IBM Chairman Ginni Rometty closed her keynote by recognizing three young women from California who excelled in IBM P-Tech six-year high school schools, offering those lucky students jobs as IBM interns.  Skills were visible through partners:  CoffeeBean and its Soical-ID, BlueSky CloudCommerce, Bridge Solutions, Lightwell fulfillment. Rocket Fuel, and SapientRazorfish — all driving, extending, the cognitive technology into their respective sectors.

IBM has deep experience in getting the right skill sets from its people, and Marc Benioff of Salesforce was there to represent a new generation of companies that underscore the value-add of ongoing training and education.

Business and jobs policy 

Benioff — an innovation evangelist — referenced a meeting he and Rometty (among others) recently attended with President Trump:

“I want to thank all the business leaders that have joined us to discuss a subject that’s very important to me: Training our workforce for the 21st century, especially in respect to manufacturing jobs,” CNN quotes Trump as having said during that meeting. “Here in the United States, companies have created revolutionary high tech and online courses.”

More to come in this area, no doubt.

H-1B visa applications out tomorrow

H-1B visa applications are due out tomorrow. The U.S. Citizenship and Immigration Services announced quotas will remain the same despite proposed changes, and some 85,000 applications will be available to tech companies.
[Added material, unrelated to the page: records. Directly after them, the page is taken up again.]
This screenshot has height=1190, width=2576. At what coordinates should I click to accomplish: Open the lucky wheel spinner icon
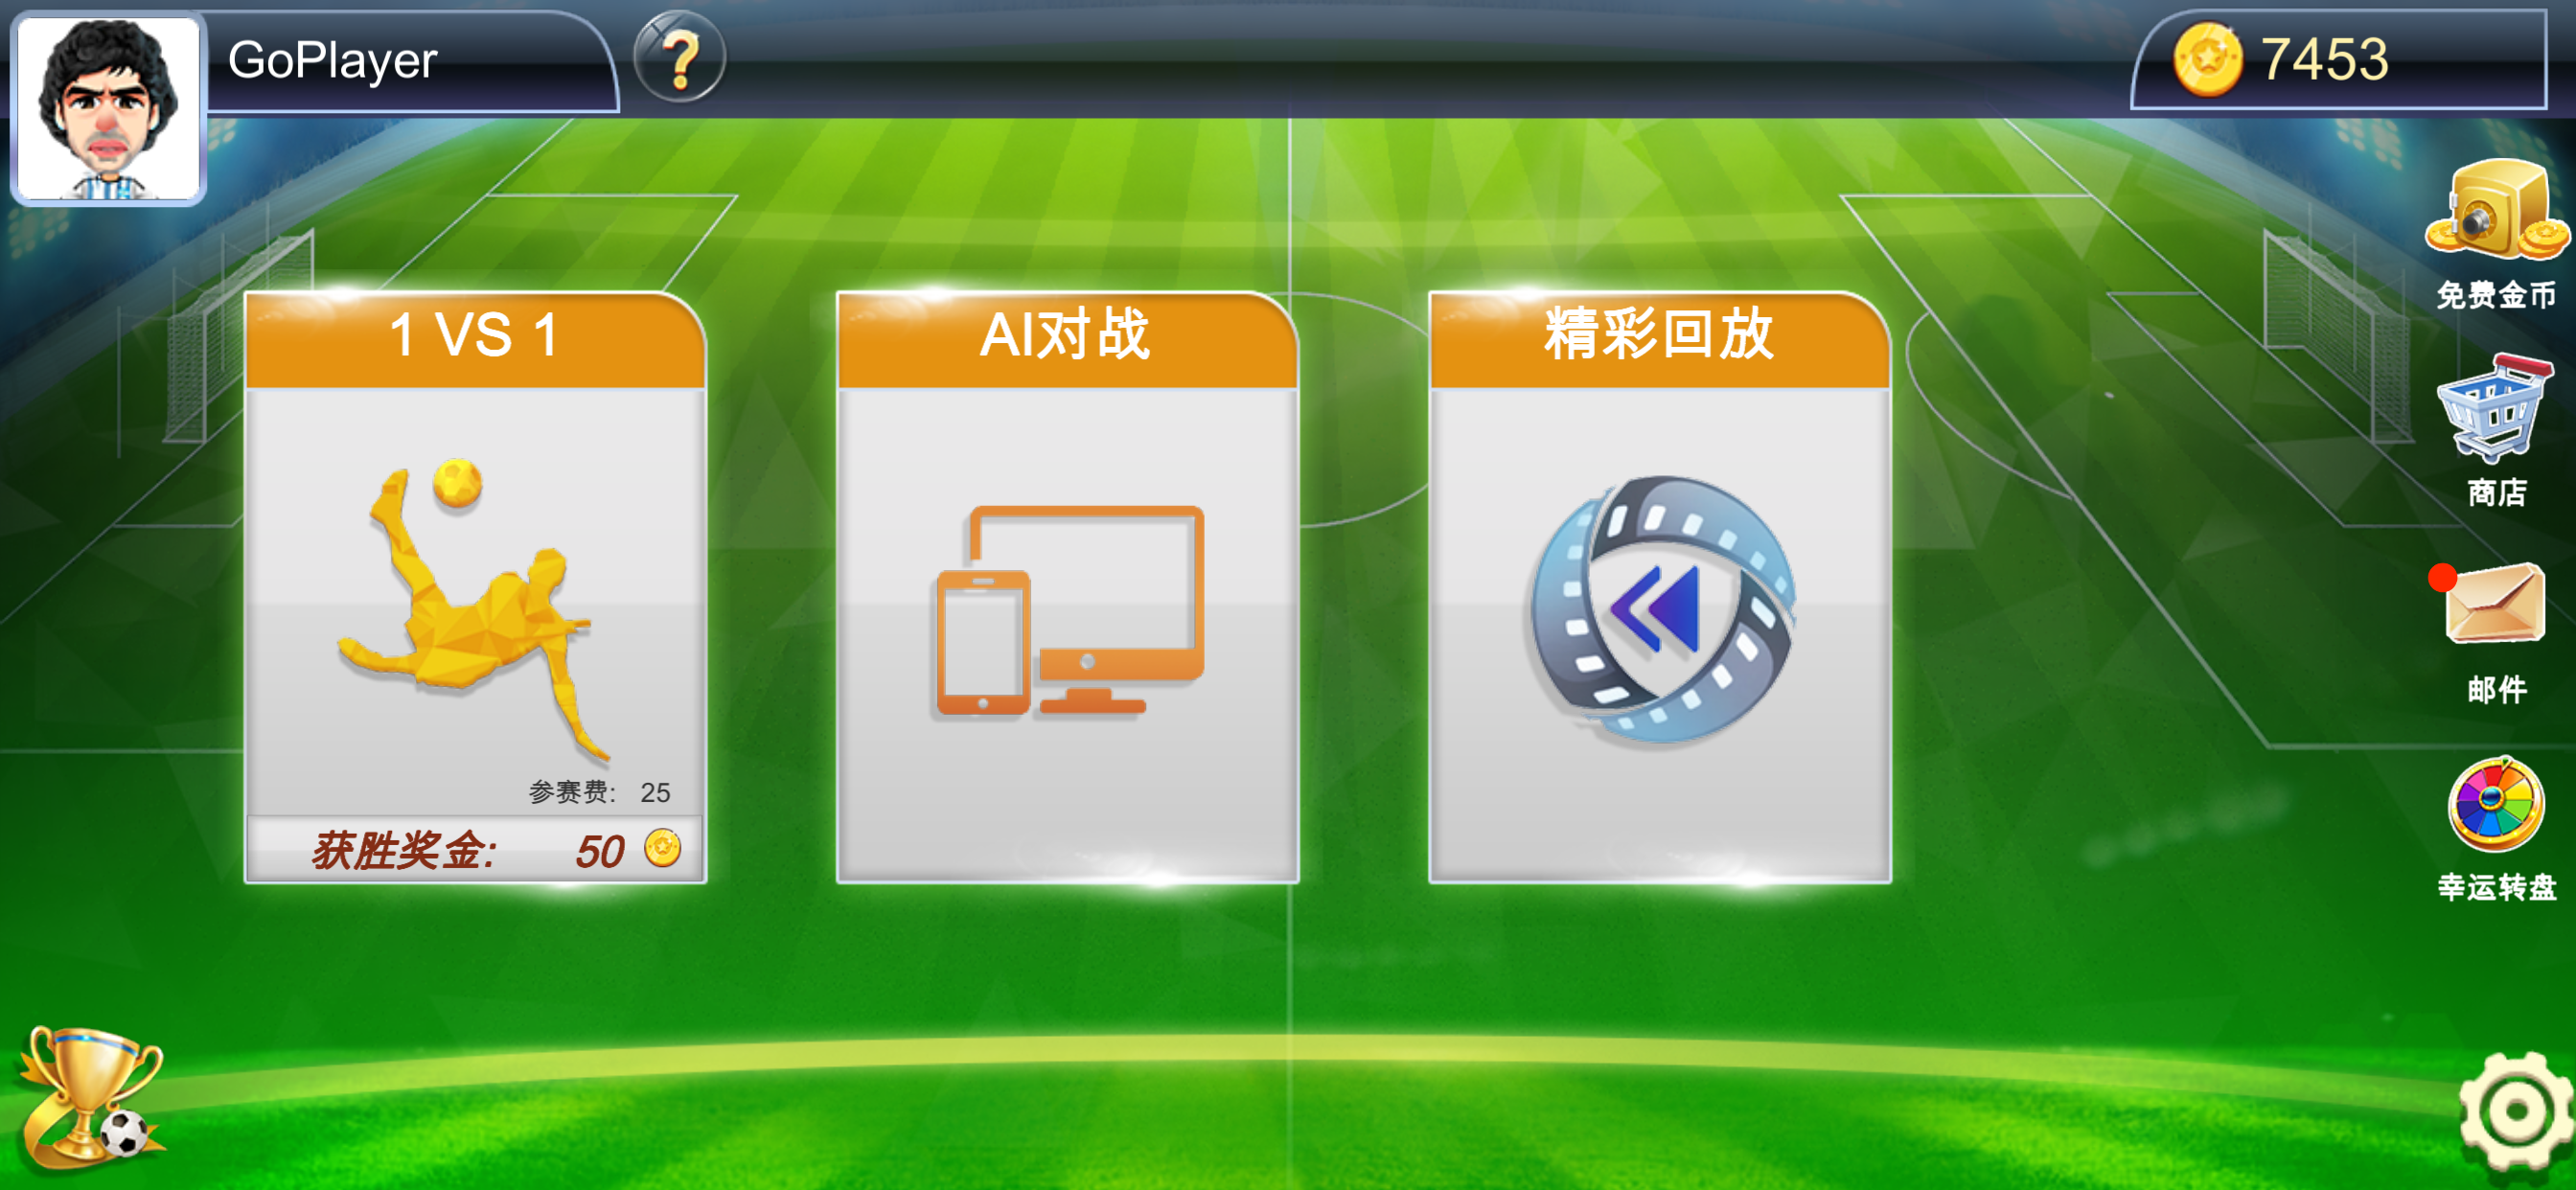pyautogui.click(x=2495, y=804)
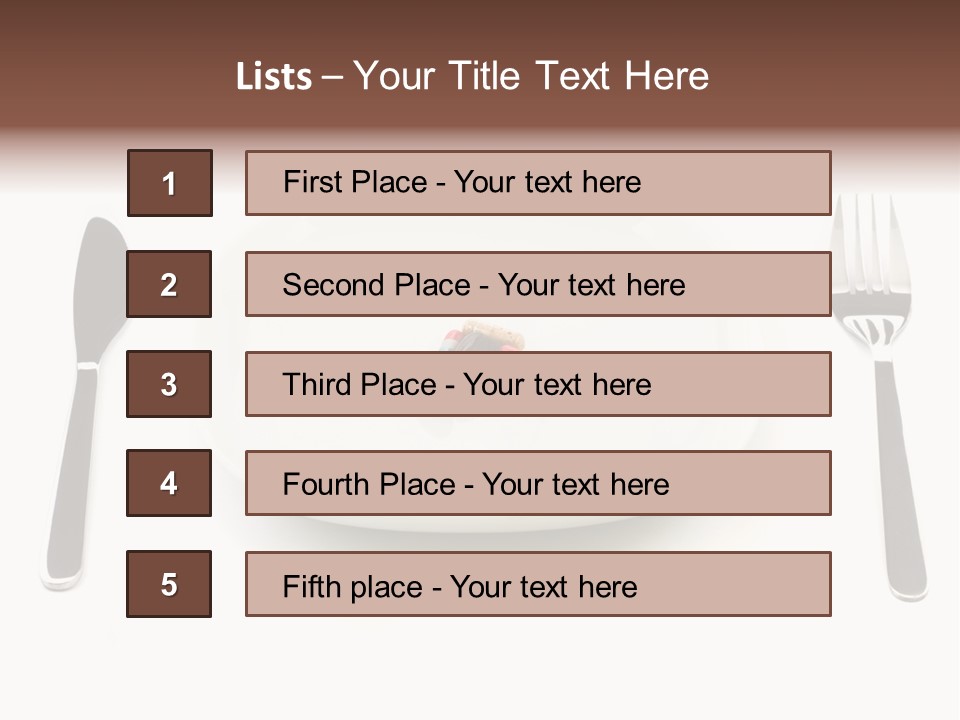
Task: Select the 'Third Place' text bar
Action: (538, 384)
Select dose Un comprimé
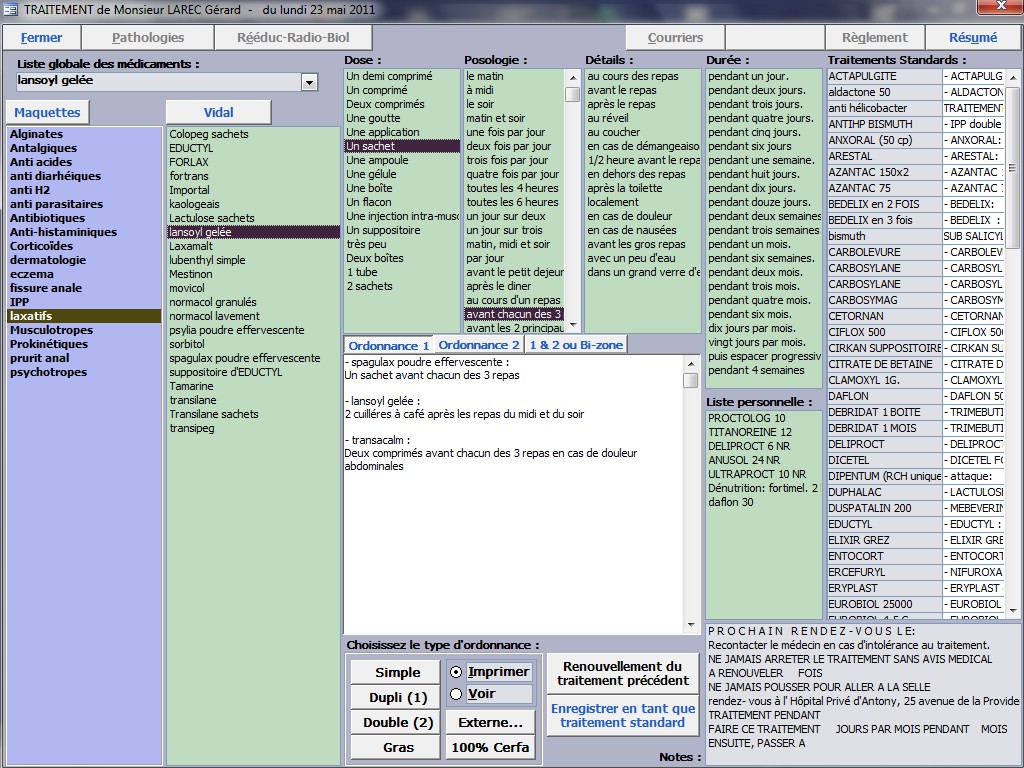 coord(377,90)
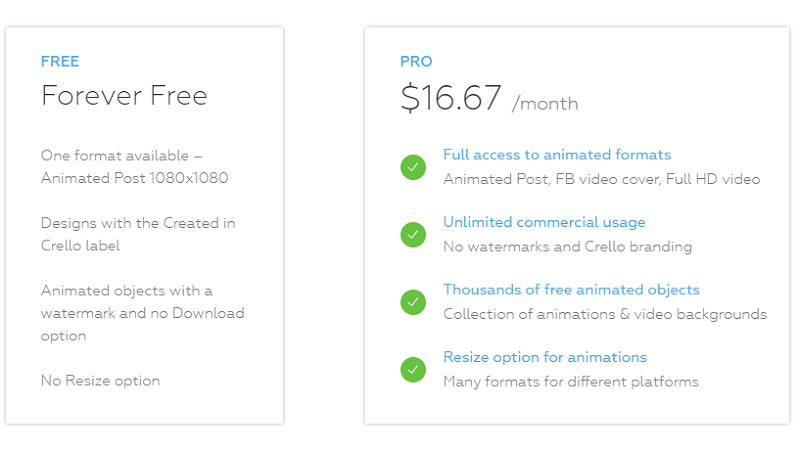800x451 pixels.
Task: Click the green checkmark beside Resize option
Action: pos(413,369)
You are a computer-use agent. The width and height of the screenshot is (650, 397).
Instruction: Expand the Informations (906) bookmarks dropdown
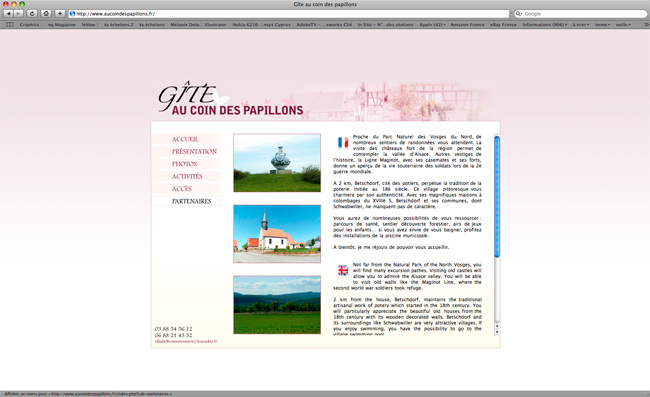click(x=545, y=25)

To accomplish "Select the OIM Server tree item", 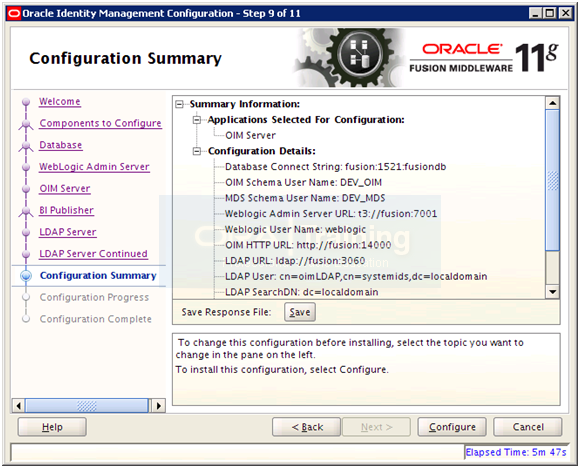I will click(x=250, y=135).
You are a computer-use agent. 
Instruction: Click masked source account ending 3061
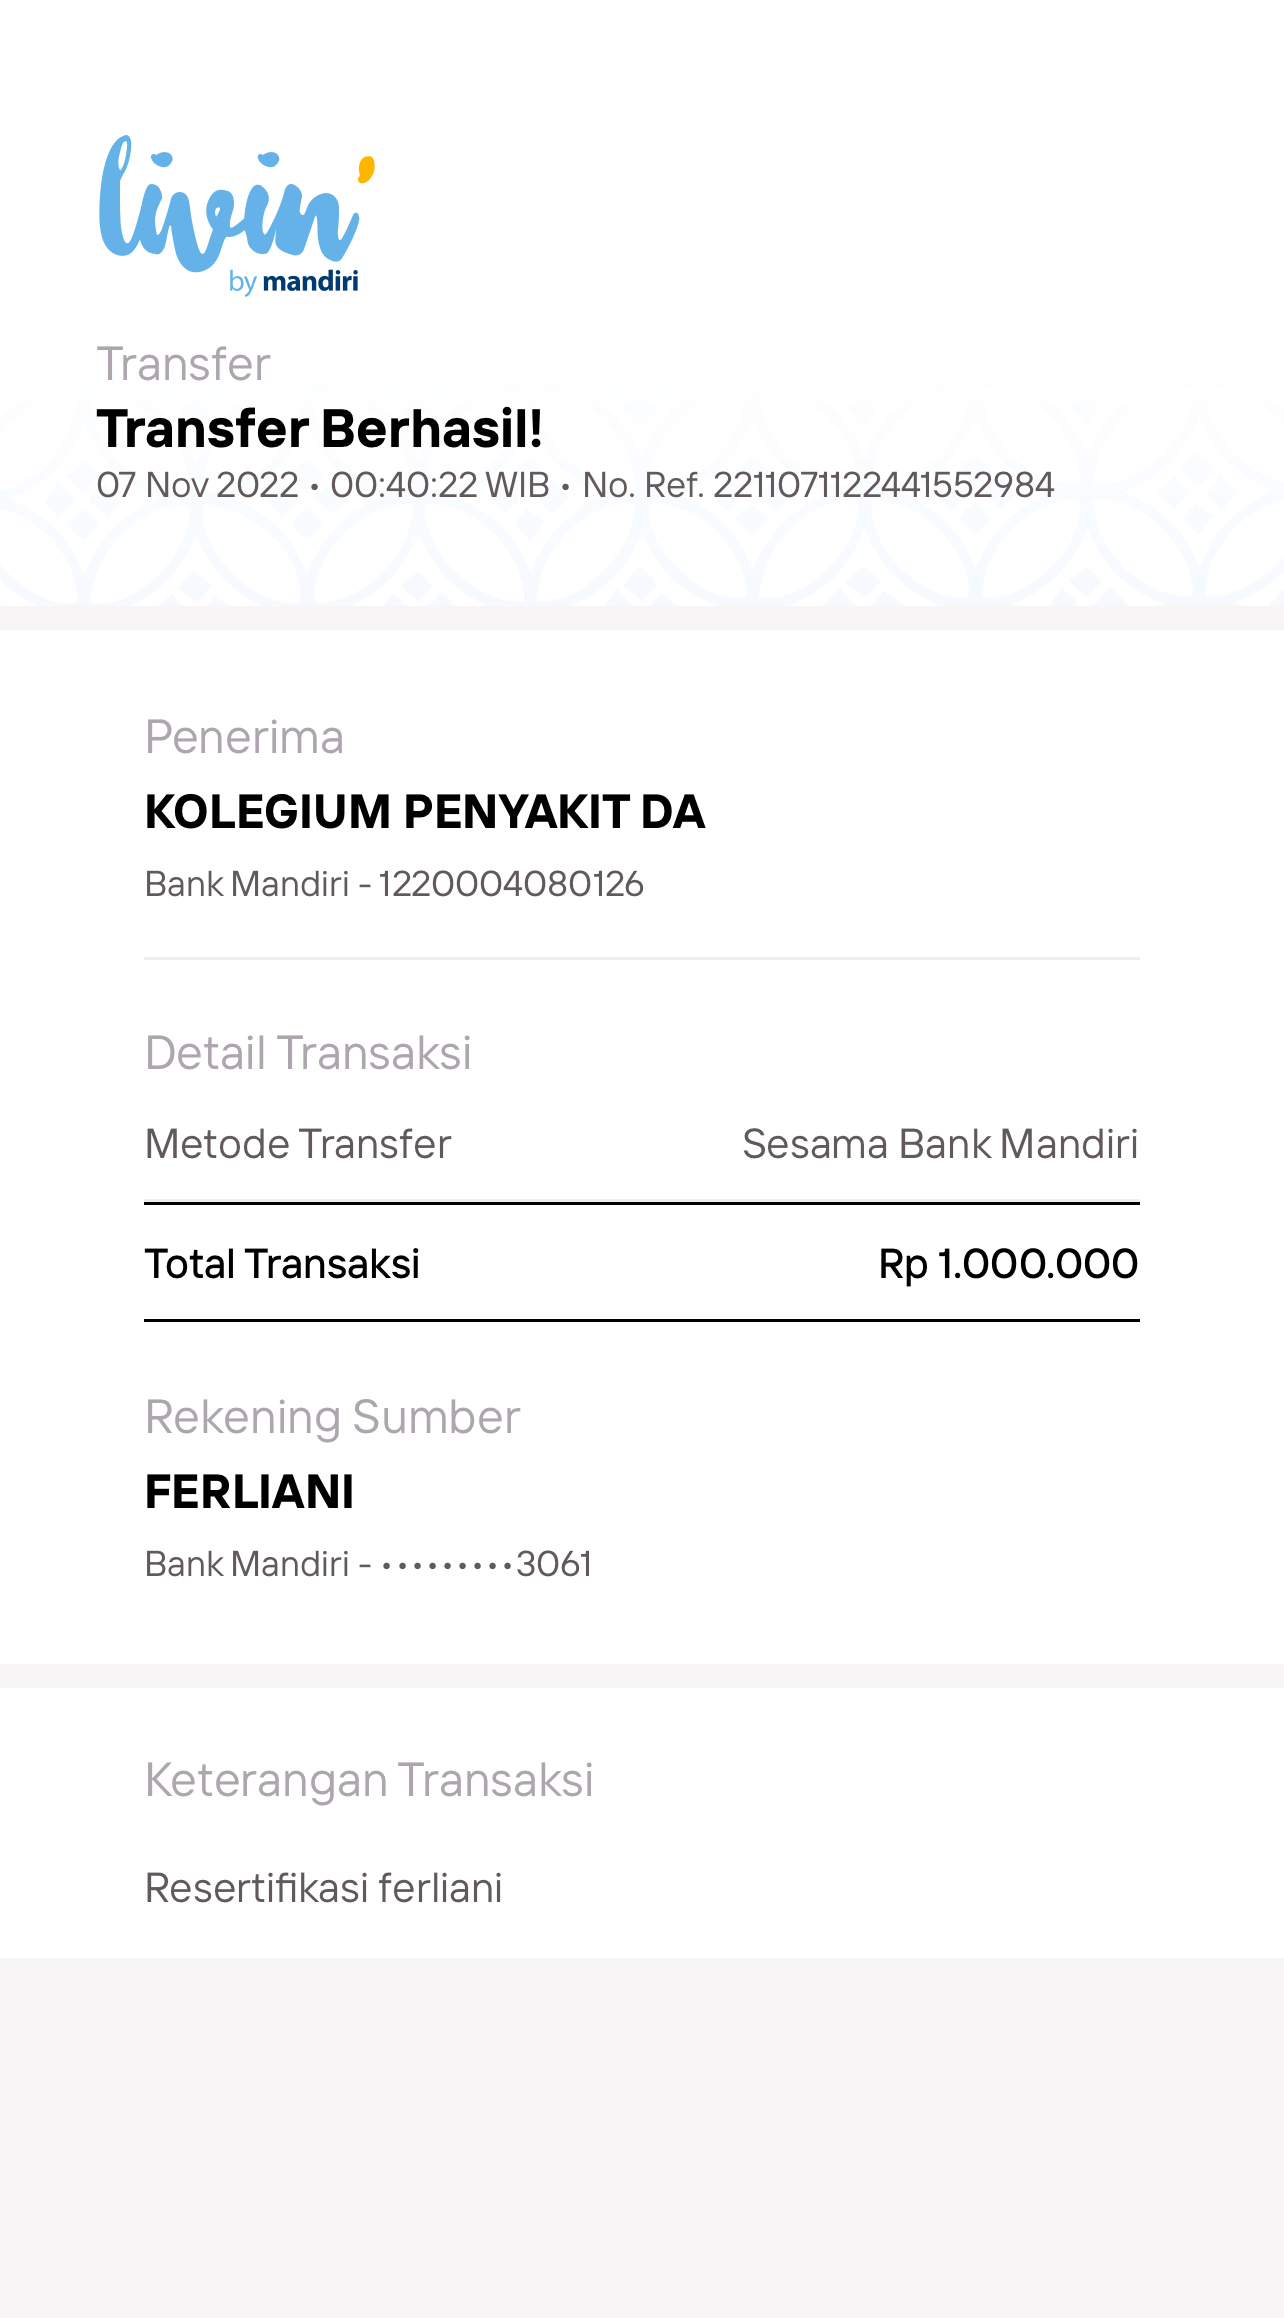coord(487,1564)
In the past, the visas have primarily been gone to professionals from India for IT jobs, and although data shows there has been a small impact on tech sectors wages, overall the program has demonstrated it enhances innovation, lowers consumer prices and boosts company profits.

It’s good to know there’s a larger discussion on jobs and skills.  But in the end, each of us is responsible for keeping our own skills up-to-snuff, and making sure elected officials and our professional communities help in any and all ways they can.  Skills are the best renewable strategy we have.  None of us should be sitting on our hands (or laurels).

Coding is Only the Tip of the Iceberg, Ivanka

News that Ivanka Trump plans take coding classes with her five-year old daughter reminded me how important it is for public figures to use role-model power carefully, strategically.  Witness Michelle Obama’s use of fashion as a channel for her message.

I get that women are under-represented in technical fields. I also get that many young women are unprepared to make enough money to buy a car, home, support kids and their own old age. But not everyone is a coder, and the odds are that almost any skill acquired today will be outdated tomorrow.

Jobs are more than coding, and there are more jobs than coding

I’m not minimizing programming skills; they cultivate patience and problem solving ability.  But, coding is not the silver bullet of gender equality. Girls need more than C++.  They need to be able to read and write and think. Companies have layoffs and starts ups fail.  Jobs disappear. Spouses die and family members need care. We age.  Technology is a big part of the way we live, but what about education, health care, finance, dog training?

Case in point:  a young friend, Mary Hill, was in town to celebrate winning a $100,000 in angel funding.  Mary is developing an at-home test for sexually-transmitted diseases, a global market that’s projected to reach $190,000 million by 2022. Mary, I should mention, was raised by a single mom who worked for a state agency.  She went to a public high school, an arts magnet no less,  and nurtured by a very creative family, was able to take it from there. She doesn’t know how to code, but she is definitely a problem solver.

Apprenticeships across industries?

So, here’s hoping Ivanka’s coding will help. Maybe her example will help her dad encourage some big-pocketed businesses — pharmaceutical companies, large banks,  retailers, real estate developers — to invest in some education and training to caulk some of the gaps in our educational system, much like technology companies are doing today with coding sponsorships.  It’s good business and smart investing.